Timeline of Pope John XXIII
Nov. 25, 1881: Born Angelo Giuseppe Roncalli in Sotto il Monte, Italy. He is the fourth of 14 children.
March 28, 1892: Enters the seminary at Bergamo, Italy.
1896: Admitted to the Secular Franciscan Order.
Aug. 10, 1904: Ordained as a priest in Rome's Piazza del Popolo.
1905: Appointed secretary to the new bishop of Bergamo.
May 7, 1915: Drafted into Italian military as a sergeant in the medical corps during World War I and becomes a chaplain.
1919: Named spiritual director of the Bergamo seminary.
November 1921: Appointed as the Italian president of the Society for the Propagation of the Faith by Pope Benedict XV.
March 19, 1925: Elevated to bishop by Pope Pius XI. Soon after, he is made apostolic delegate to Bulgaria.
Nov. 30, 1934: Appointed apostolic delegate to Turkey and Greece and titular archbishop of Mesembria, Bulgaria.
Feb. 10, 1939: Pope Pius XI dies. Nine days later, Roncalli's mother dies, but he is unable to attend her funeral during the papal mourning period.
Dec. 22, 1944: Named Apostolic Nuncio to France by Pope Pius XII.
Jan. 12, 1953: Appointed patriarch of Venice and raised to the rank of cardinal.
March 5, 1953: Takes possession of his new diocese in Venice.
Oct. 15, 1958: Is elected 261st pope. Takes the name John XXIII, affirming the status of Baldassarre Cossa as an antipope — he claimed the papacy for five years in 1410.
Jan. 29, 1959: Calls for a new ecumenical council, Vatican II, to modernize the Catholic Church.
Sept. 23, 1962: Is diagnosed with stomach cancer less than three years after being elected pope.
October 1962: Offers to mediate talks between John F. Kennedy and Russian leader Nikita Khrushchev during the Cuban Missile Crisis.
Jan 4, 1963: Becomes the first pope to be named Time magazine's "Man of the Year."

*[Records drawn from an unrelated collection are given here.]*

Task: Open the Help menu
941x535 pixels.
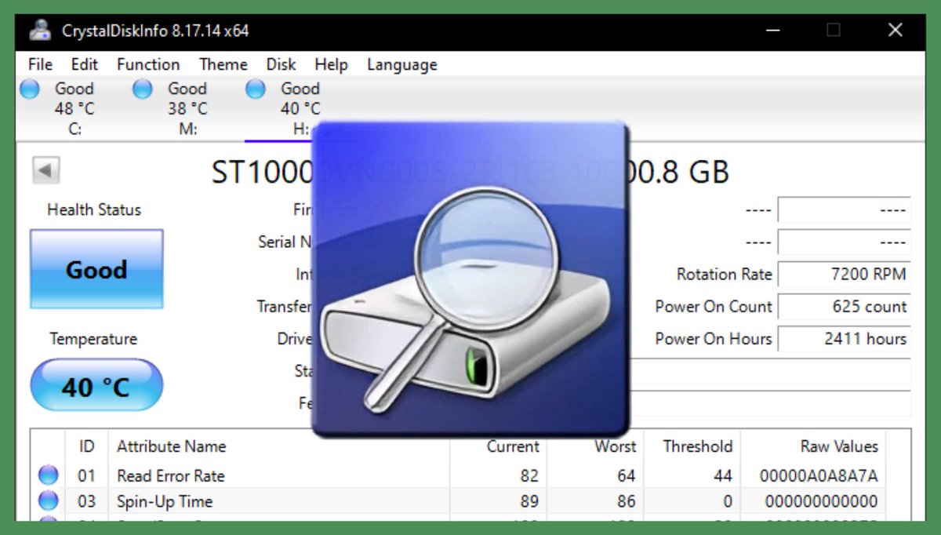Action: click(x=331, y=64)
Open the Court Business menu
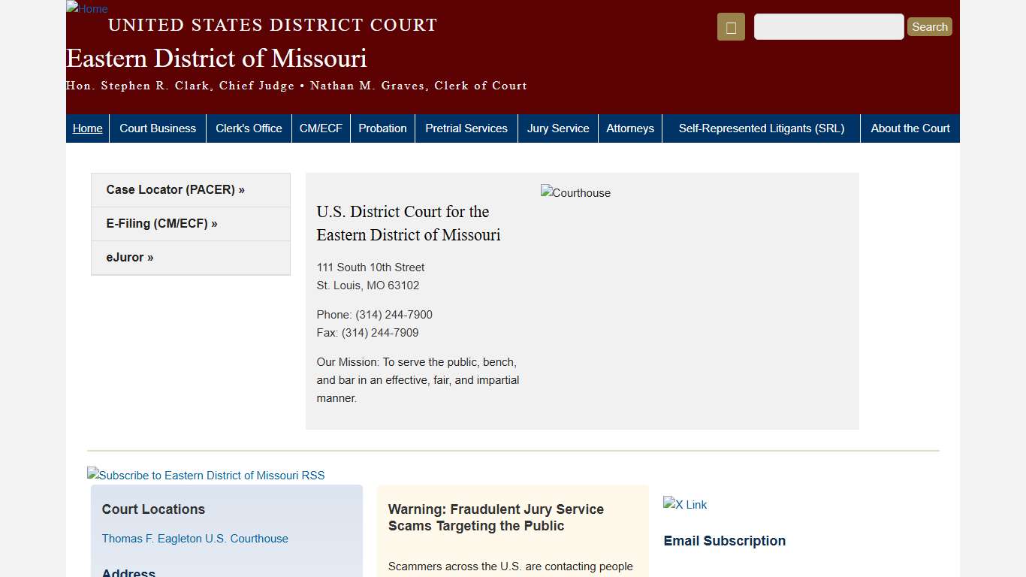 tap(158, 128)
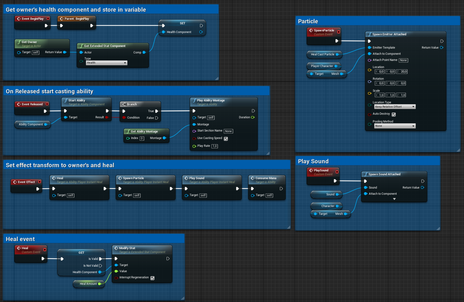
Task: Click the Modify Stat node icon
Action: tap(116, 248)
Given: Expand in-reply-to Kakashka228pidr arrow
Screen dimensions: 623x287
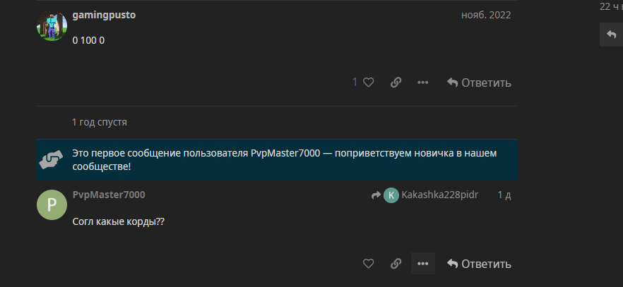Looking at the screenshot, I should [376, 195].
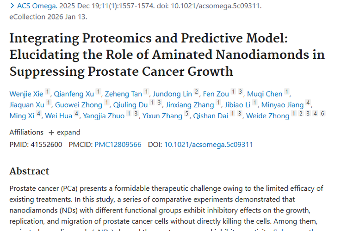Open the PMC12809566 PMCID link
The height and width of the screenshot is (231, 347).
point(118,145)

May 11, 1963: Is awarded the Balzan Prize for his engagement for peace efforts. The ceremony would be his last public appearance.
June 3, 1963: Dies of peritonitis caused by a perforated stomach.
Dec. 3, 1963: Is posthumously awarded the Presidential Medal of Freedom by Lyndon B. Johnson.
Sept. 3, 2000: Is beatified, along with Pope Pius IX, by Pope John Paul II.
July 4, 2013: Pope Francis confirms that John XXIII is to be canonized.